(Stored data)
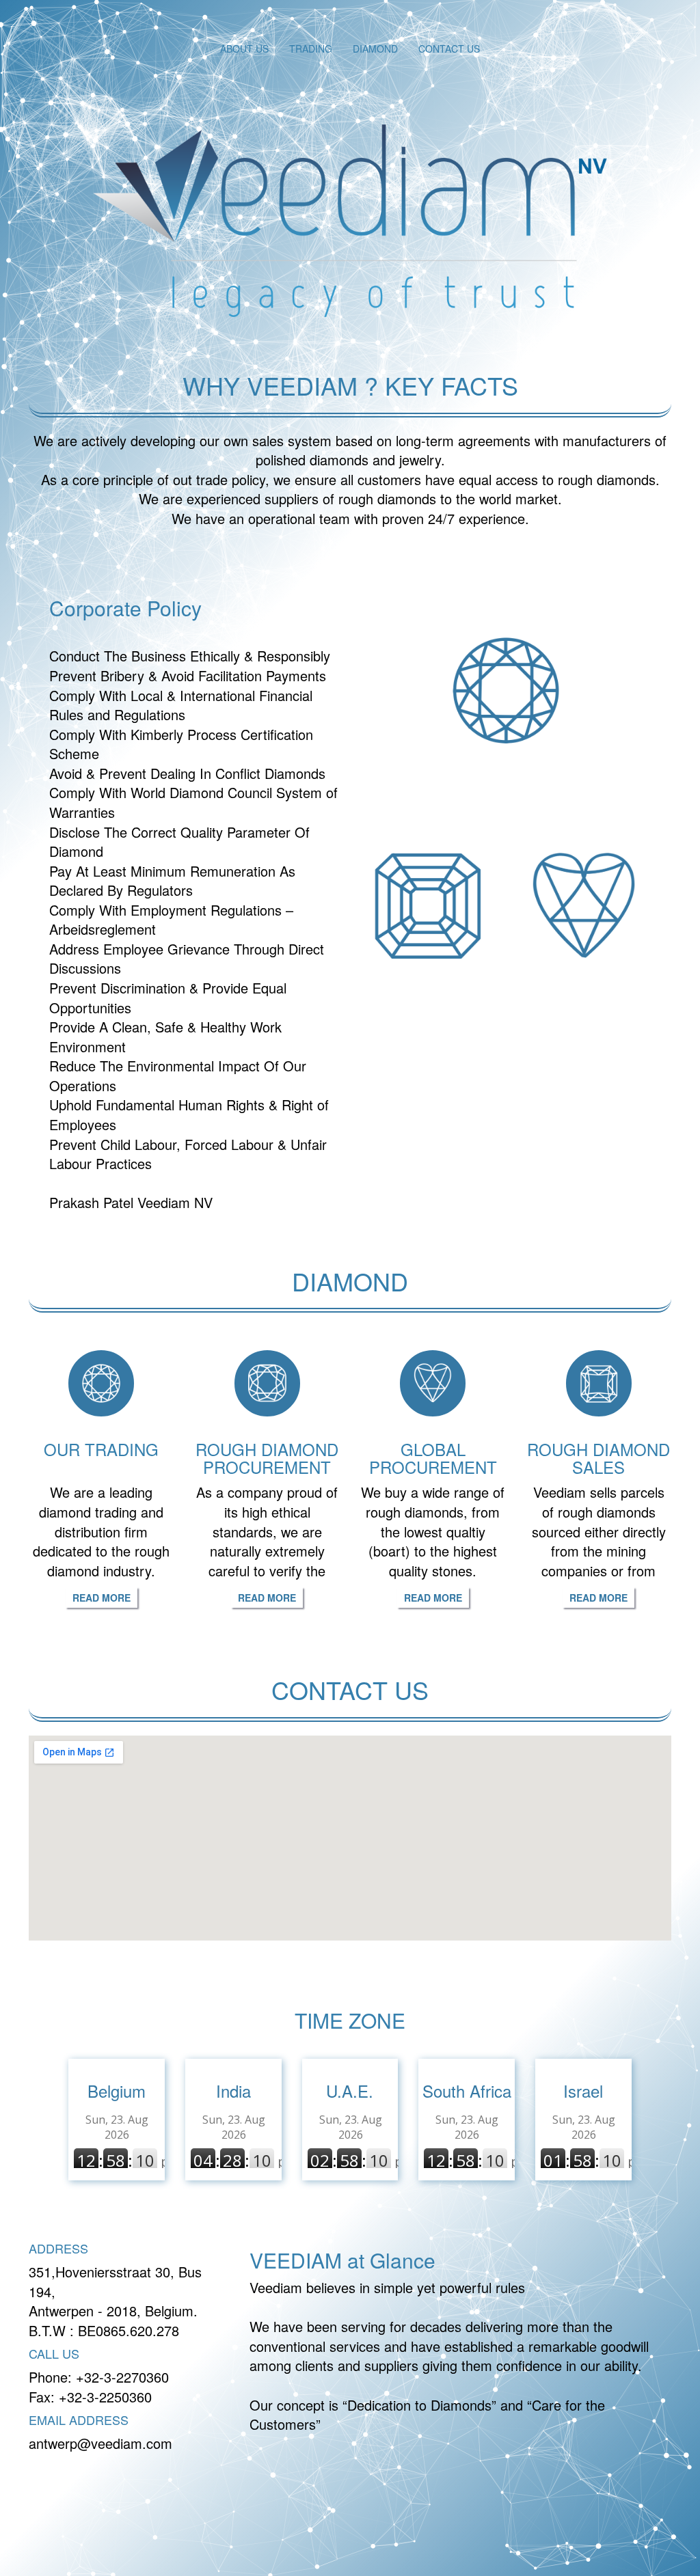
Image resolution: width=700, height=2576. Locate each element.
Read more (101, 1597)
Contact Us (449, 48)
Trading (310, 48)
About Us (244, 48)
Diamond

> _PROBLEM_
Copy out the lines above unchanged. Skip the images.

> _COMPLETED EXERCISE_
Image resolution: width=700, height=2576. Locate each element.
Read more (101, 1597)
Contact Us (449, 48)
Trading (310, 48)
About Us (244, 48)
Diamond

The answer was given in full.